La mujer que intervino en mi conversión

Hace unos días tuve una gran revelación sobre mi conversión y el rol que desempeñó la Santísima Virgen María para que se lograra el encuentro con su hijo, nuestro Señor Jesús.  Siendo sincero debo admitir que mi devoción por nuestra Madre había decaído mucho, por lo que le pregunté a Dios sobre ella, y recibí una respuesta inesperada.

Cuando era un niño me caractericé por ser muy inquieto y dado a las travesuras, por lo que mis notas de conducta nunca fueron buenas, sin embargo alrededor del cuarto grado, obtenía dieces en la materia de Religión, que impartían en mi colegio.  En ese tiempo a pesar de mis travesuras, no me dormía sin antes orar, y haciendo memoria, le oraba a una persona, a la Santísima Virgen.  Desde que nací, en mi cuarto tuve una imagen de la Virgen de Guadalupe, y me hincaba ante esa imagen y oraba por largo rato antes de dormir.  Ahora no recuerdo lo que decía, ni la coherencia de mi oración, si era egoísta o de petición, lo que sí recuerdo es que sentía que Ella me escuchaba.

Pasó el tiempo y poco antes de alcanzar la adolescencia empecé a extraviar mi camino, perdiéndome en el pecado y llegando al retiro de conversión a la edad de diecisiete años con una vida destruida y sin futuro, sin siquiera el recuerdo de mis oraciones de la niñez.

Recientemente le pregunté a nuestro Señor  ¿por qué me había llamado? Su respuesta siempre clara fue  “Porque te Amo”, después le pregunté sobre su madre, y la respuesta fue sorprendente, la revelación inesperada y el mensaje muy claro  “Ella me dijo que tú le amabas cuando eras niño”.  Mi corazón se llenó de sentimientos encontrados, primeramente de agradecimiento por su intercesión que tocó el corazón de  su hijo, y que sé, influyó en mi llamado, después alegría, de saber que Ella lo recordaba, pero finalmente, tristeza porque la revelación no fue  en presente, no me dijo que la amo, me dijo que la amaba cuando era un niño.

Después del retiro de conversión, recuerdo que no sabía siquiera rezar el Ave María y compré un libro de Teología Mariana, que me ayudó mucho a reencontrarme con Ella, sin embargo, mi relación no había vuelto a ser la misma de mi niñez.

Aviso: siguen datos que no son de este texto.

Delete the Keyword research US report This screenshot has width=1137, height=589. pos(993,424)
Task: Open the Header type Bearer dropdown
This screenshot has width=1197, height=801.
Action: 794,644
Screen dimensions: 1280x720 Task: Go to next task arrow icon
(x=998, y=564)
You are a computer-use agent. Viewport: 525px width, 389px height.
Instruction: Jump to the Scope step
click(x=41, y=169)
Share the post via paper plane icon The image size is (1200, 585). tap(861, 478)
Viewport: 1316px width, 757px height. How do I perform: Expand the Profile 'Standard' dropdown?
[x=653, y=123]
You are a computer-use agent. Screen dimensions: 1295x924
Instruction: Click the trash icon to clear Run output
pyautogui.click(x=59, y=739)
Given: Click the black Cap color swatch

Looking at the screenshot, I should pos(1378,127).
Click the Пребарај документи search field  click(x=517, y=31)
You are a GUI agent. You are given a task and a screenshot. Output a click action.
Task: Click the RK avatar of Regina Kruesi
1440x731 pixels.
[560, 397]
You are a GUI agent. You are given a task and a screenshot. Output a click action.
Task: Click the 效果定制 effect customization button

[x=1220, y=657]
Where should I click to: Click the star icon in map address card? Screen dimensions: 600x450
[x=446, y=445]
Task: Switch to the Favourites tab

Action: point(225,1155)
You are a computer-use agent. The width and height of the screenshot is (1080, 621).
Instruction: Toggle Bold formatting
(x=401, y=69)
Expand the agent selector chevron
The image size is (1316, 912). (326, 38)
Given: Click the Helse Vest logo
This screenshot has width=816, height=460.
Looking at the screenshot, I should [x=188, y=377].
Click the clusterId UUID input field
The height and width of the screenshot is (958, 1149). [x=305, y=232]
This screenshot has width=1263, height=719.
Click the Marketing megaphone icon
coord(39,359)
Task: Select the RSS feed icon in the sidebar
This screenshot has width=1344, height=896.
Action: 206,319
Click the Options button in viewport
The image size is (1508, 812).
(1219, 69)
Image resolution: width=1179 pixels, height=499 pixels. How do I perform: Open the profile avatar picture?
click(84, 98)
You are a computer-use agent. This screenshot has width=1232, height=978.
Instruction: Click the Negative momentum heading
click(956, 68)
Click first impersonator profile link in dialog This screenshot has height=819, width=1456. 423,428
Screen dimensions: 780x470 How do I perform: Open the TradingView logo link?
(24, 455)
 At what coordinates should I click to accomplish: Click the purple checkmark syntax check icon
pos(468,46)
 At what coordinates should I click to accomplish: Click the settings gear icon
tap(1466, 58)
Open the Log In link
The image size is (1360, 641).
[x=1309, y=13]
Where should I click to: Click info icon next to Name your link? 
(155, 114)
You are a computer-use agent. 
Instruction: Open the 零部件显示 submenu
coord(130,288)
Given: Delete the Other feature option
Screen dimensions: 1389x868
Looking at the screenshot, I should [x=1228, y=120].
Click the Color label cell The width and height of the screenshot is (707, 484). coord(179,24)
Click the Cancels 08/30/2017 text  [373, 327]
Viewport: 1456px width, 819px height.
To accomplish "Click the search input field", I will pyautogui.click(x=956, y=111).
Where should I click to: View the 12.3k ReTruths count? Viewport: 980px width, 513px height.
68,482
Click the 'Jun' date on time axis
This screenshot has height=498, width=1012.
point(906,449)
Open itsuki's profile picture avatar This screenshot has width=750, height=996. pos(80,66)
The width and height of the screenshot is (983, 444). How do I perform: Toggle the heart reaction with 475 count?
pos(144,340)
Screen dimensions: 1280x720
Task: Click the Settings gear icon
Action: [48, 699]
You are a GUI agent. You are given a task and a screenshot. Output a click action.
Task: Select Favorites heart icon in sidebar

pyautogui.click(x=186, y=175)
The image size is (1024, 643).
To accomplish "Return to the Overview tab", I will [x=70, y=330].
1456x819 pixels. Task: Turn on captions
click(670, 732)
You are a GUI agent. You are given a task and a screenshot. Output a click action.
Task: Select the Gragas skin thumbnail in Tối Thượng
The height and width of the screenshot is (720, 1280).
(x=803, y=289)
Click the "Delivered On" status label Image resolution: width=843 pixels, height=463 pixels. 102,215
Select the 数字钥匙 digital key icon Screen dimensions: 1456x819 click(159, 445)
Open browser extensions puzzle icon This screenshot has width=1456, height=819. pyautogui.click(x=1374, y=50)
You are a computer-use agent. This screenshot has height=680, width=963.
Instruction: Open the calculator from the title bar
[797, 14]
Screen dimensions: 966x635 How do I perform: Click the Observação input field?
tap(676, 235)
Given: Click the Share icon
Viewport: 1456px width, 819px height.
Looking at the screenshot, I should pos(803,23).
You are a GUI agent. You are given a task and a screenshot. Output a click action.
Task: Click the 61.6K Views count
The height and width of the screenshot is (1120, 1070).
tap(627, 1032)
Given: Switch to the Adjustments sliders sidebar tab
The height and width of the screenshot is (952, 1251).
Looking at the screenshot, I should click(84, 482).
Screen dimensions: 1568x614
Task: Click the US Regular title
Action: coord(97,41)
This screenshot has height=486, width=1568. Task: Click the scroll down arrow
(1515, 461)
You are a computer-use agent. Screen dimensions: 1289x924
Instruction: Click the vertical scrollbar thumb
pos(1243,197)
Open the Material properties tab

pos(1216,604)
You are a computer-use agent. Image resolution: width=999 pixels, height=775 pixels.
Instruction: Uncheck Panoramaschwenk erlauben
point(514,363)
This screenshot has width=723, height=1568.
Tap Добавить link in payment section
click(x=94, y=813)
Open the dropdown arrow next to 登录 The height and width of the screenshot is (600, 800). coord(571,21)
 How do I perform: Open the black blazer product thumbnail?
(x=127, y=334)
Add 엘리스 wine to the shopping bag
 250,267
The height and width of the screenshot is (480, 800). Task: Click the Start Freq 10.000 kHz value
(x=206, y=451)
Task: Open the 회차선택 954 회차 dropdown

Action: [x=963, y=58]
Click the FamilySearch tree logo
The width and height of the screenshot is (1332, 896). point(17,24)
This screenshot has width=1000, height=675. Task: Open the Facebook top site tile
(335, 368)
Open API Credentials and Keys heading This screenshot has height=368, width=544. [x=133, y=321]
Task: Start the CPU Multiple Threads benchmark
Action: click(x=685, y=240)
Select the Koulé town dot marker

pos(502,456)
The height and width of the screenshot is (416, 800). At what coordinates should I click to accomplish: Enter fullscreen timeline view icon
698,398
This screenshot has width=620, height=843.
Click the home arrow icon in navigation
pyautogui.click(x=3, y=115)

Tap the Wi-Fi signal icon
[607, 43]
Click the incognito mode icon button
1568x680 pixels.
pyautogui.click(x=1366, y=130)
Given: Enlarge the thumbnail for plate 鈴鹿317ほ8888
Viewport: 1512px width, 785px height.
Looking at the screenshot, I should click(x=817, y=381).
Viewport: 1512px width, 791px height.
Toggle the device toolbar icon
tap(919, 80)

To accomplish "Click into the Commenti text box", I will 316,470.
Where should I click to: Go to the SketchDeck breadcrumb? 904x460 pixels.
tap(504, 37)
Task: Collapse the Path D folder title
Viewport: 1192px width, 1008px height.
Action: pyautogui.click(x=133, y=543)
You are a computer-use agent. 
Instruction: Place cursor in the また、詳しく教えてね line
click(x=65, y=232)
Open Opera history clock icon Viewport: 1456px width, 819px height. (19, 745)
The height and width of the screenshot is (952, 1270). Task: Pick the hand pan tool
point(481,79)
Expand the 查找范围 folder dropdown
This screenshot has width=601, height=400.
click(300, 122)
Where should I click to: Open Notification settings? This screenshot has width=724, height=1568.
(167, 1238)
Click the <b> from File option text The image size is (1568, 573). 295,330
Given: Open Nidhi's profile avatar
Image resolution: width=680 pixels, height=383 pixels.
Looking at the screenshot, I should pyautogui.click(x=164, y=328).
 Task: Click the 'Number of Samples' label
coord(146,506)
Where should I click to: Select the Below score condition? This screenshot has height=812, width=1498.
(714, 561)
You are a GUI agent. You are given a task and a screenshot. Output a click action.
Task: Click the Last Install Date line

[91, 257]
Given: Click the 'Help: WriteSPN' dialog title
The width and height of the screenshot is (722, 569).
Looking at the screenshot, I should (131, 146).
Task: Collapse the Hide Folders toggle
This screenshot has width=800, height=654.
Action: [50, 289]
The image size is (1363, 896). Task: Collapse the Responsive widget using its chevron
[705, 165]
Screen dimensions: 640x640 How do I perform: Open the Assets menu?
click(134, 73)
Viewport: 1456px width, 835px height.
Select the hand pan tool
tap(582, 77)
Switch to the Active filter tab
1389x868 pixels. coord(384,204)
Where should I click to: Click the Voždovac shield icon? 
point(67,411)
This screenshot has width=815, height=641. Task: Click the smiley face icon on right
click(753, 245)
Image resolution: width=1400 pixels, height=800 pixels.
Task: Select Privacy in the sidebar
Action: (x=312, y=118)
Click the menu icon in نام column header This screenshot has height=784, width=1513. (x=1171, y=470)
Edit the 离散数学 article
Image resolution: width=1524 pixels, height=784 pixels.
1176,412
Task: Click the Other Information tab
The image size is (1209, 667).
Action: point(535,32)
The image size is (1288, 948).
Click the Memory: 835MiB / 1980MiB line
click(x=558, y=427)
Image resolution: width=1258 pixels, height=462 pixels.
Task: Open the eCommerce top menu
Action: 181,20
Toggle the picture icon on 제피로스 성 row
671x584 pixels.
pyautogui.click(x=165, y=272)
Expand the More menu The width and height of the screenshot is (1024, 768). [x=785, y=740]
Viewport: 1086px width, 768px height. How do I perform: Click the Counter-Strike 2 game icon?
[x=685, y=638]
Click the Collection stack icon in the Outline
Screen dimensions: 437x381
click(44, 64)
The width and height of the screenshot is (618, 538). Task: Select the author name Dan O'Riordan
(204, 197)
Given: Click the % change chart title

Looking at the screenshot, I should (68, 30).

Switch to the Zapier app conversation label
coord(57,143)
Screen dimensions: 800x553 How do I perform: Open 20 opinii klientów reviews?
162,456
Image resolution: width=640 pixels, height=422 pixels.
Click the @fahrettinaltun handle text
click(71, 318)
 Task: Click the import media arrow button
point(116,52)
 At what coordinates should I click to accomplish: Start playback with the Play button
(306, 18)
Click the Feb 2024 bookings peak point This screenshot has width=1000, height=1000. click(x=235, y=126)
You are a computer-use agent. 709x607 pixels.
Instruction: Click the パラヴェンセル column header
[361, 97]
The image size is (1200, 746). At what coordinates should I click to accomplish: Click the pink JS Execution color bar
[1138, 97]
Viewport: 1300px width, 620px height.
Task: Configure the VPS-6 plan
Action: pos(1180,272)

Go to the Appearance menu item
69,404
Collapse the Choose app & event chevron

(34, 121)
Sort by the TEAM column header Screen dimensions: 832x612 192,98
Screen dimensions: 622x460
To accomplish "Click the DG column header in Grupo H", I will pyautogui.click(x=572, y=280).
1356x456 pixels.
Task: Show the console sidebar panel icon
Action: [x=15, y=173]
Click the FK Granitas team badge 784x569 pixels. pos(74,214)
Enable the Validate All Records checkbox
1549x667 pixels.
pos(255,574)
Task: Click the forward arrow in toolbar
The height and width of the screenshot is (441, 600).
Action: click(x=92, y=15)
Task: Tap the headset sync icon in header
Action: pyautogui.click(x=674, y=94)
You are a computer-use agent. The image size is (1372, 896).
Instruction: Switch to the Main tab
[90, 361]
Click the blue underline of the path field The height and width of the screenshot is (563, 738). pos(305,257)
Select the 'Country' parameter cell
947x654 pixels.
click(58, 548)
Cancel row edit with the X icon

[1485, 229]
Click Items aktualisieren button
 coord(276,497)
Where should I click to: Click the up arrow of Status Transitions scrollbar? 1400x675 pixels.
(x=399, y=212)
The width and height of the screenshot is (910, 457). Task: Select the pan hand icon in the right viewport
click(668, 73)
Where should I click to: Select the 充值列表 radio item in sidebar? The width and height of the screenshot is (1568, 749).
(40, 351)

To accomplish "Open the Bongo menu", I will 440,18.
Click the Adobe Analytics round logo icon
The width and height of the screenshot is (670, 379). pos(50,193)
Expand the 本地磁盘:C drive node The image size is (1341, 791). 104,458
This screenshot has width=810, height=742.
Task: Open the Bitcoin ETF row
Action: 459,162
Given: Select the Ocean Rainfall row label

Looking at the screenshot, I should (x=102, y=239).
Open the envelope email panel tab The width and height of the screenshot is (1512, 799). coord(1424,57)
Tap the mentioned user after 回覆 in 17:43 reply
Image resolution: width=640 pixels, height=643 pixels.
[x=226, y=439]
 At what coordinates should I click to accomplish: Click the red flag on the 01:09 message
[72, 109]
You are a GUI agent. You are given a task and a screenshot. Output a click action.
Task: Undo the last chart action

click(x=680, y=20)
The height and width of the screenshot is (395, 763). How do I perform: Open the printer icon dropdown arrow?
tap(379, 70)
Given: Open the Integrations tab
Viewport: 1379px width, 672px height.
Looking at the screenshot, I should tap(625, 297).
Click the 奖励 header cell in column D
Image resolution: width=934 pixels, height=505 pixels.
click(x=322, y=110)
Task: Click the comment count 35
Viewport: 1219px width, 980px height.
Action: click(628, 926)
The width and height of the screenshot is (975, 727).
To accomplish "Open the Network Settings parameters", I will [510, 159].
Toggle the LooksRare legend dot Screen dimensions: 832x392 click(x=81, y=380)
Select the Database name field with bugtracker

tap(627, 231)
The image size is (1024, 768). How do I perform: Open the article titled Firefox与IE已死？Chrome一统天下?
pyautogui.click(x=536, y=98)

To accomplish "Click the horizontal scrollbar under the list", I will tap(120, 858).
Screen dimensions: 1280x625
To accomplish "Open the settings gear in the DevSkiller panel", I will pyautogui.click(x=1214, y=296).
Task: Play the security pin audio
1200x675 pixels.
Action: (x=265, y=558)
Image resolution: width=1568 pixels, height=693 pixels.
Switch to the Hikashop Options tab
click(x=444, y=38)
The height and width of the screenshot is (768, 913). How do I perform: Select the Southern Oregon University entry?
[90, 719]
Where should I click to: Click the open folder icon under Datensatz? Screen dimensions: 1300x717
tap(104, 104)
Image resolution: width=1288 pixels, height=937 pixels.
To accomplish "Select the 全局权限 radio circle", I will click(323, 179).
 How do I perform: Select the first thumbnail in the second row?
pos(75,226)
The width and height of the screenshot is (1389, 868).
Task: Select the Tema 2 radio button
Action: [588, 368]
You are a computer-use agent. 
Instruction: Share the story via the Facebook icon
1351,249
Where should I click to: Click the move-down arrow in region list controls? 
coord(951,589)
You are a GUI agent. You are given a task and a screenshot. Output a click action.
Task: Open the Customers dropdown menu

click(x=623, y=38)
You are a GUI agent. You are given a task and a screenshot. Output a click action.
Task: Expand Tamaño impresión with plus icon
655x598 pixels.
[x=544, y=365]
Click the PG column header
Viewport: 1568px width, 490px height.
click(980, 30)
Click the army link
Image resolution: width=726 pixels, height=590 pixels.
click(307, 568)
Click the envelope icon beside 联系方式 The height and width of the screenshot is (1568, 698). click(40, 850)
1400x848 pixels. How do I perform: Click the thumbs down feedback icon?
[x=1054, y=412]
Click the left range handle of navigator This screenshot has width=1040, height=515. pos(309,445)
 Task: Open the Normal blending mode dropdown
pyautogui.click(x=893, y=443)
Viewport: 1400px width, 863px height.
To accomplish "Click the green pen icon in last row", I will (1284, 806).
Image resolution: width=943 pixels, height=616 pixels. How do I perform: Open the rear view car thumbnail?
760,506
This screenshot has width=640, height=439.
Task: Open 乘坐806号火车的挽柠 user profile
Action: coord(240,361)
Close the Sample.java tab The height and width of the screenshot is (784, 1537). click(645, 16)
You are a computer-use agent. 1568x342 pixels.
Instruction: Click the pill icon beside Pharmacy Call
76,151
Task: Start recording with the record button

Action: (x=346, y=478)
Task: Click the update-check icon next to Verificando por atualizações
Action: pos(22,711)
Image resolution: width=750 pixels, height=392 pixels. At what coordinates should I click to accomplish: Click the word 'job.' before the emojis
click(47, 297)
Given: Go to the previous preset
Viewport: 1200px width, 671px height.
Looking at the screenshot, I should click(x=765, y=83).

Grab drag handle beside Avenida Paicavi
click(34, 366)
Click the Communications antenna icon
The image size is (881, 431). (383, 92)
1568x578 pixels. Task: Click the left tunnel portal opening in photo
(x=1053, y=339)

Ante la revelación se generó un remolino en mi corazón, y le pedí perdón a la Santísima Virgen María, mi madre, por haberla tenido ignorada por mucho tiempo, le pedí perdón a nuestro Señor Jesús, pues a nadie le gusta que traten con indiferencia a su madre, y he iniciado un camino de reencuentro con Ella.  Ahora comprendo el valor de inculcarle a mi hijo la devoción Mariana, pues Ella está pendiente de nosotros siempre intercediendo y pidiendo a su hijo que como en las bodas de Caná, realice un milagro y nos llame a la conversión.

Si usted no siente un llamado a conocer o reencontrarse con nuestra Madre la Santísima Virgen María, le invito a que le pregunte a nuestro Señor Jesús sobre ella y cuál ha sido su obra hasta este día en su vida, sé que se sorprenderá de la respuesta y comprenderá que ese amor de madre que evidencian los evangelios, se ha mantenido y sigue brillando en nuestro tiempo y en cada una de nuestras vidas.

Jorge Méndez

Bendiciones.

*Las opiniones expresadas en este artículo son responsabilidad del autor.